IL PRESIDENTE VICARIO
Anna Genovese


Note:

[1] L’articolo 97 della Direttiva 2013/36/UE del 26 giugno 2013 (direttiva sull’accesso all’attività degli enti creditizi e sulla vigilanza prudenziale sugli enti creditizi e sulle imprese di investimento, di seguito CRD IV) stabilisce che le Autorità di vigilanza prudenziale debbano riesaminare l’organizzazione, le strategie, i processi e le metodologie che le banche mettono in atto per fronteggiare il complesso dei rischi a cui sono esposte. Con tale processo, denominato Supervisory Review and Evaluation Process (SREP), le Autorità di vigilanza prudenziale riesaminano e valutano il processo di determinazione dell’adeguatezza patrimoniale condotto internamente dalle banche vigilate (Internal Capital Adequacy Assessment Process – ICAAP); analizzano i profili di rischio della banca singolarmente e in un’ottica aggregata, anche in condizioni di stress, e il relativo contributo al rischio sistemico; valutano il sistema di governo aziendale, la funzionalità degli organi, la struttura organizzativa e il sistema dei controlli interni e verificano l’osservanza del complesso delle regole prudenziali.

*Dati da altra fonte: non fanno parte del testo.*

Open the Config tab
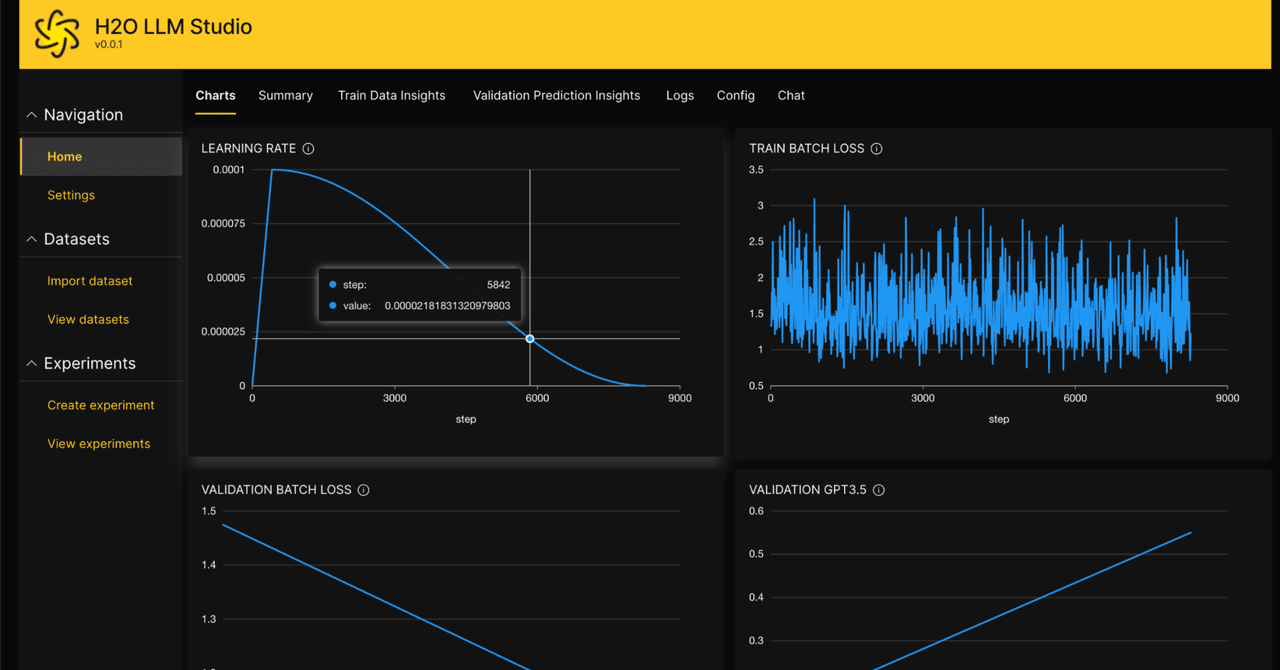Screen dimensions: 1280x670 click(736, 96)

Al termine dello SREP, le Autorità di vigilanza prudenziale formulano un giudizio complessivo sulla banca e hanno il potere, ai sensi dell’art. 104 della CRD IV, di imporre, ove necessario, una vasta gamma di misure di vigilanza (organizzative, di capitale, di liquidità), finalizzate a rafforzare la situazione complessiva delle banche mitigando l’impatto delle carenze individuate.

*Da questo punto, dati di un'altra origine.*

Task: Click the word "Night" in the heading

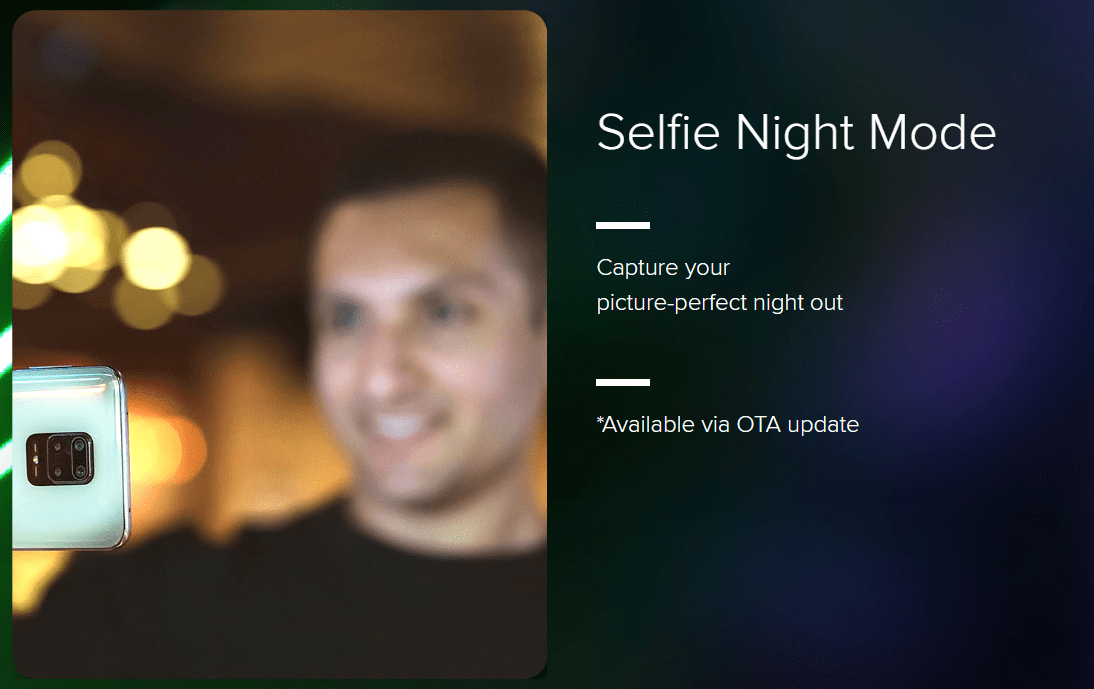Action: coord(794,133)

[2] Da ultimo, quelle introdotte con il D. Lgs. n. 107 del 10 agosto 2018 in vigore dal 29 settembre 2018 che ha aggiornato il D. Lgs. 58/1998 (“TUF)”).

[3] In tale nozione, si ricomprendono convenzionalmente sia requisiti in materia di fondi propri, qualitativi e quantitativi, che eventuali requisiti in materia di liquidità.

[4] Cfr. art. 6, comma 1 del Regolamento (UE) n. 1129/2017, il cui testo completo è di seguito riportato: “Fatti salvi l’articolo 14, paragrafo 2, e l’articolo 18, paragrafo 1, il prospetto contiene le informazioni necessarie che siano rilevanti per un investitore affinché possa procedere a una valutazione con cognizione di causa: a) della situazione patrimoniale, dei risultati economici, della situazione finanziaria e delle prospettive dell’emittente e degli eventuali garanti; b) dei diritti connessi ai titoli; e c) delle ragioni dell’emissione e del suo impatto sull’emittente. Tali informazioni possono variare in funzione dei seguenti elementi: a) della natura dell’emittente; b) della tipologia dei titoli; c) della situazione dell’emittente; d) ove pertinente, del fatto che i titoli diversi dai titoli di capitale abbiano un valore nominale unitario almeno pari a 100 000 EUR o siano negoziati esclusivamente in un mercato regolamentato, o in un suo segmento specifico, a cui solo gli investitori qualificati possano avere accesso ai fini della negoziazione degli stessi.”

[5] Le medesime valutazioni dovranno essere operate dal garante (soggetto bancario), ove presente, in relazione alle parti di propria competenza.

[6] Analoghe considerazioni valgono, ai sensi dell’art. 113, comma 2 del TUF, nel caso di ammissione alla negoziazione, ove il fatto nuovo significativo intervenga tra la data di approvazione e quella di inizio delle negoziazioni.

[7] Come aggiornato a seguito della Legge 30 dicembre 2018 , n. 145 (c.d. Legge di Bilancio 2019).

[8] Cfr. IAS 1 paragrafo 135 lettere d) ed e).

[9] Si fa riferimento, in particolare, alla Opinion EBA/Op/2015/24 del 16 dicembre 2015 (“Opinion of the European Banking Authority on the interaction of Pillar 1, Pillar 2 and combined buffer requirements and restrictions on distributions”) e all’ultima edizione (2017) della metodologia SREP del Meccanismo di Vigilanza Unico pubblicata dalla BCE - Vigilanza Bancaria (“2017 SREP Methodology Booklet”).

[10] Cfr. IAS 1 paragrafo 17 lettera c).e paragrafo 31.